Trotz kontinuierlicher Fortschritte in der Therapie von Herzklappenerkrankungen sowie verbesserter Langzeitergebnisse in den letzten Jahren wird ein relevanter Anteil von Patientinnen und Patienten nicht oder nur verzögert behandelt.2,3 So erhalten beispielsweise weniger als die Hälfte der Betroffenen mit hochgradiger Aortenklappenstenose trotz eindeutiger Indikation einen Eingriff.
Automatisierte elektronische Benachrichtigungen für Ärztinnen und Ärzte wurden als eine mögliche skalierbare Strategie zur Verbesserung der Erkennung und Behandlung von Herzklappenerkrankungen vorgeschlagen.
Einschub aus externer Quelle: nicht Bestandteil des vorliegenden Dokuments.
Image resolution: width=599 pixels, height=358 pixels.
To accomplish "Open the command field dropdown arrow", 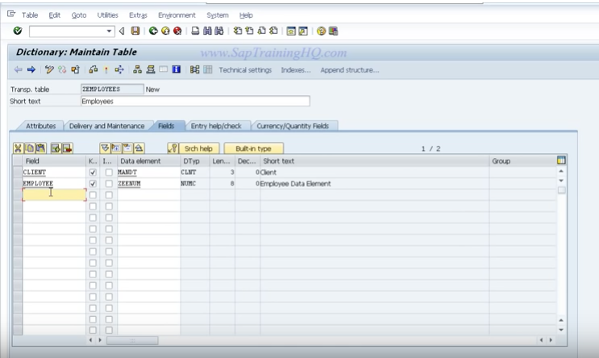I will [110, 31].
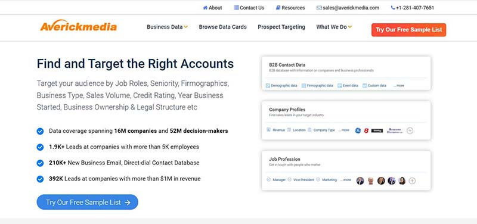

Aus diesem Grund wurden die Ergebnisse der ALERT-Studie mit großem Interesse erwartet. Die Studie untersuchte, ob eine vollautomatisierte, in die elektronische Patientenakte integrierte Benachrichtigung, die durch natürliche Sprachverarbeitung von Echokardiografieberichten generiert wird, zu einer zeitgerechten Evaluation durch das Heart Team sowie einem Herzklappeneingriff bei Personen mit hochgradiger Aortenklappenstenose oder Mitralklappeninsuffizienz führt.
Insgesamt wurden zwischen August 2024 und September 2025 in fünf US-amerikanischen Gesundheitssystemen mit insgesamt 35 Krankenhäusern Betroffene im Verhältnis 1:1 zu einer automatisierten Benachrichtigung beziehungsweise zur Standardversorgung randomisiert. Der primäre Endpunkt war eine Kombination aus Herzklappeneingriffen oder Heart-Team Visiten innerhalb von 90 Tagen. Insgesamt wurden 765 Ärztinnen und Ärzte einbezogen, die 2016 Ultraschalluntersuchungen anordneten.
In der Win-Ratio-Analyse des primären Endpunkts erwies sich die automatisierte Benachrichtigung als überlegen gegenüber der Standardversorgung (Win Ratio: 1,27; 95%KI [1,05–1,54]; p=0,007), einschließlich höherer Raten an Klappeninterventionen (13,4 % vs. 9,6 %; p=0,005) und Heart-Team-Evaluationen (22,7 % vs. 17,9 %; p=0,005) sowie kürzerer Zeiten bis zum Erreichen beider individuellen Endpunktkomponenten. Die Effekte waren für Personen mit Aortenklappenstenose und Mitralklappeninsuffizienz vergleichbar. Zudem gab es keine Unterschiede über prä-spezifizierte Subgruppen hinweg, insbesondere hinsichtlich Alter, Geschlecht, ethnischer Zugehörigkeit sowie stationärer oder ambulanter Behandlung.
Die ALERT-Studie konnte zeigen, dass automatisierte elektronische Benachrichtigungen zu zeitgerechteren Überweisungen mit kürzeren Wartezeiten bis zur Heart-Team-Evaluation bzw. Herzklappeneingriffen führen. Die Wirksamkeit dieser digitalen Gesundheitsstrategie konnte über verschiedene Subgruppen hinweg gezeigt werden und stellt möglicherweise eine skalierbare Strategie zur optimierten Versorgung von Patientinnen und Patienten mit Herzklappenerkrankungen dar.